Allan Kaprow
The Education of the Un-Artist, Part I-III, from Essays on the Blurring of Art and Life
1993
Min asked us what of our work would fit into these three categories so I have thought about it more and chosen to write about this.
non art
-playing my daughter
-cleaning the chicken coop
-taking a nap
anti-art
-my compost project as originally planned.
art art
-art that people buy and gets accepted to shows
I've included a good quote from Art Monthly that talks about the Kaprow article. It includes one of my quotes I highlighted when reading so I thought I would include it here.

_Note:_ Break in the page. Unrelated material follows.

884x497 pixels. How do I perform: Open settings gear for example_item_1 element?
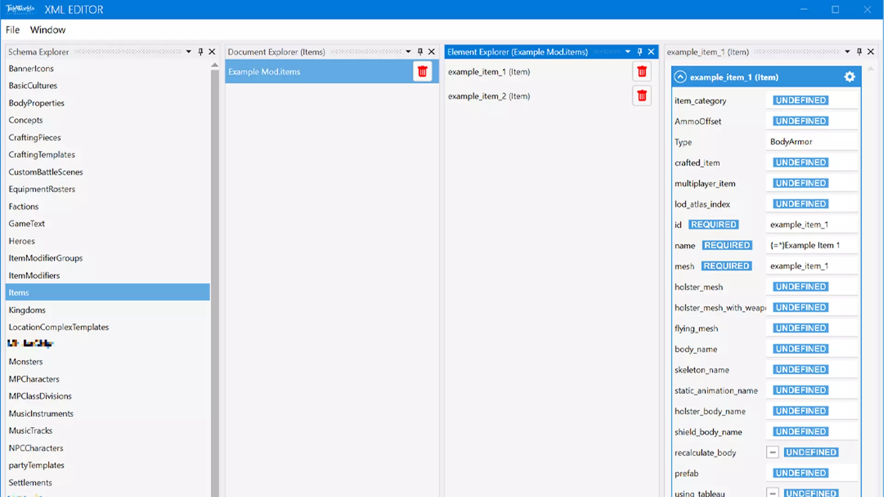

Allan Kaprow was inclined to state the obvious to good effect. In one engaging denunciation of the conventionalised Avant Garde, Kaprow lifts the veil, declaring ‘artists cannot profitably worship what is moribund; nor can they war against such bowing and scraping when only moments later they enshrine their destructions and acts as cult objects in the same institution they were bent on destroying’. According to Kaprow, an alternative to this situation of stupefying professional self-regard would be to treat the entire enterprise of art as a form of ‘low comedy’ wherein all its participants would merrily ‘give up all references to being artists of any kind whatever’. Such playful misdirection is at the heart of Kaprow’s concept of the ‘un-artist’ and builds on his earlier framing of Happenings (Reviews AM355).
Corris, Michael. "The Un-artist." Art Monthly 357 (June 2012).
http://www.artmonthly.co.uk/magazine/site/article/the-un-artist-by-michael-corris-june-2012.
In further reading I found that he was deeply influenced by Jackson Pollack and the playful nature by which his work was created. I appreciate his drive to create art from everyday life and everyday objects, I believe I'm there on a small level, by creating work that can actually be used.